I due titolari di Nonna Papera a Muccia
Un gazebo per far ripartire Nonna Papera, il ristorante pizzeria di Muccia reso inagibile dal terremoto, è stato donato dall’associazione “Fano cuore delle Marche”, che durante il periodo natalizio ha organizzato una riuscita cena di solidarietà, raccogliendo 5.600 euro. L’operazione “Adotta nonna Papera” permetterà ai due titolari di Muccia, Stefania e Sebastiano, di poter ripartire con la loro attività, aperta soltanto pochi mesi prima del terremoto. Il sogno di un ristorante pizzeria di proprietà si era concretizzato con i risparmi di famiglia, l’attività era iniziata con successo, poi in pochi istanti il terremoto ha spazzato via tutto, ma non la speranza di poter un giorno ricominciare. Il sogno è diventato realtà grazie ad un gruppo di amici di Fano, che sin dalle prime ore dopo il terremoto hanno iniziato a prestare soccorso e a portare aiuti ai centri più colpiti dell’entroterra.
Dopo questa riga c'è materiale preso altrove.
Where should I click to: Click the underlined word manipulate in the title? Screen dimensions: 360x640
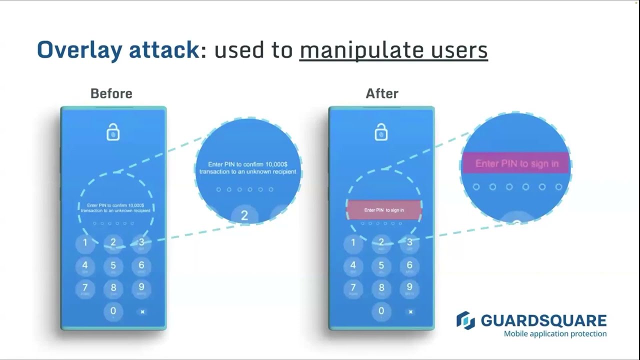pos(356,50)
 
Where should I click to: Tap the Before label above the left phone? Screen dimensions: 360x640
pos(111,94)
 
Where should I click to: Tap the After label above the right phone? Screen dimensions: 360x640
pos(382,94)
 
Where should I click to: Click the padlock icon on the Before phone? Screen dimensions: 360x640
pos(113,132)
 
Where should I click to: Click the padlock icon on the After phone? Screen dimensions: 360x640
pos(381,132)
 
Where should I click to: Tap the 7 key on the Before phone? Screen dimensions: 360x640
pos(85,288)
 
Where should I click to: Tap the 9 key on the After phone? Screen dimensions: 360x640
pos(410,288)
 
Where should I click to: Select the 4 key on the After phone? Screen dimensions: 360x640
pos(353,266)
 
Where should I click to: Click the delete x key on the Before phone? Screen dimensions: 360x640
pos(142,312)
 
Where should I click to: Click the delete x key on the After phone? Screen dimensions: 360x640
pos(410,312)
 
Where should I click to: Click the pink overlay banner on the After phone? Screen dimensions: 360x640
pos(384,210)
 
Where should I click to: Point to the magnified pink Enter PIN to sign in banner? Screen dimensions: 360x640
pos(516,164)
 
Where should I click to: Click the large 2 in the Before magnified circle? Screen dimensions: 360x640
pos(244,216)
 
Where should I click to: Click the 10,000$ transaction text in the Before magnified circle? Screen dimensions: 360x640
pos(248,168)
Tutto è nato il 2 novembre 2016, quando a Valfornace Stefano Furlan e gli altri, conoscono Lorella Santoni. Dagli aiuti, all’amicizia, alla collaborazione per aiutare chi è in difficoltà. Lorella nel territorio segnala i casi più difficili, gli amici di Fano organizzano cene, eventi e raccolte fondi per dare una mano con progetti concreti. A “Fano cuore delle Marche”, va il grazie di Lorella e delle numerose persone che sono state aiutate. L’ultima donazione, pochi mesi fa due turbine ai comuni di Muccia e Valfornace, adesso grazie ad una cena con lotteria, al quale hanno preso parte Sebastiano e Stefania, il gazebo per la pizzeria, che permetterà di avere il posto necessario per i tavoli. Pronti via, “Nonna Papera” a Muccia riparte, tornano la speranza ed il sorriso, ritorna a scorrere verso il futuro l’esistenza dei due giovani.